*** Provided passage Section Begins ***

The Ministry of Health and Family Welfare has refused to share information on the amount of money spent on equipment purchase to handle the COVID-19 pandemic in the country, stating that such data does not come under the definition of “information” to be provided under the Right to Information (RTI) Act.

Mumbai-based RTI activist Anil Galgali had filed an online application on the central government’s portal seeking to know steps taken by it to control the spread of COVID-19, name of equipment and material purchased for the purpose and the amount spent on them.

The application was allotted to a Central Public Information Officer in the Ministry of Health and Family Welfare.

According to Section 2(f) of the RTI Act, “information” which can be accessed by a citizen under the transparency law means “any material in any form, including records, documents, memos, e-mails, opinions, advice, press releases, circulars, orders, logbooks, contracts, reports, papers, samples, models, data material held in any electronic form and information relating to any private body which can be accessed by a public authority under any other law for the time being in force”.

After 22 days of filing the RTI application, Galgali received a response stating that the CPIO deals with matters related to HLL Lifecare Limited, a public sector undertaking under the Ministry of Health and Family Welfare.

“The Central Public Information Officer is not required to furnish information which requires drawing of interference and/or making of assumption, or to interpret information, or to solve the problem raised by the applicant, or to furnish replies to hypothetical questions. The information sought does not come under the definition of information as defined in Section 2(f) of RTI Act, 2005. The CPIO has no specific information to provide (sic),” it said.

According to the RTI Act, if the information is not held by a CPIO, the officer should transfer it under Section 6(3) to his colleague who is supposed to have it within five days of receiving the plea.

Galgali said it was an “unprofessional” approach on the part of the CPIO. And if it was so, why it took 22 days to deny the information, he asked.

“It should not only be furnished through RTI, but all the financial details be uploaded on its website, so that no one need to file an RTI to (know) about the expenses,” Galgali said.

The RTI Act has a mandatory provision under Section 4 calling for proactive disclosure of information related to the larger public interest by the government.

*** Provided passage Section Ends ***
*** Information Section Begins ***

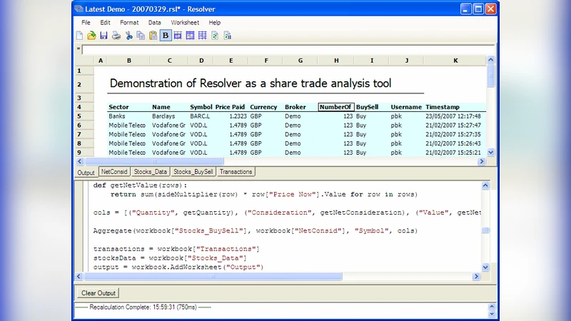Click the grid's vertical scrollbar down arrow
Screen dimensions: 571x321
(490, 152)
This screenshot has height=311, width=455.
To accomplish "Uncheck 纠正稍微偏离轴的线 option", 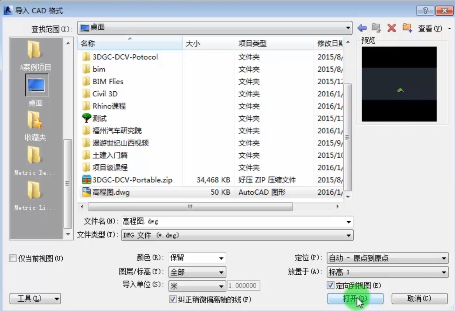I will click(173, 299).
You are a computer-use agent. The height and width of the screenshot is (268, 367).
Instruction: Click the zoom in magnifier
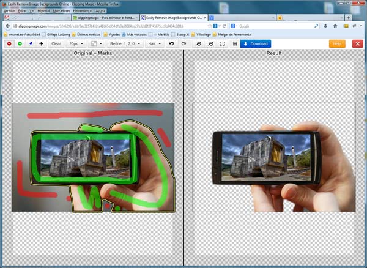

*** Information Section Ends ***

• _Exercise set_
1 – Summarize the RTI passage in two sentences.
2 – According to the RTI passage, how many days after filing his application did Galgali receive a response?
The records play no part in this exercise.

• _Solutions to the problems_
1 – The Ministry of Health and Family Welfare refused Anil Galgali's RTI request for details on COVID-19 equipment purchases and spending, saying the data did not fall under the Act's definition of "information." Galgali called the response unprofessional, asked why it took 22 days to deny the information, and said all financial details should be uploaded to the ministry's website.

2 – 22 days.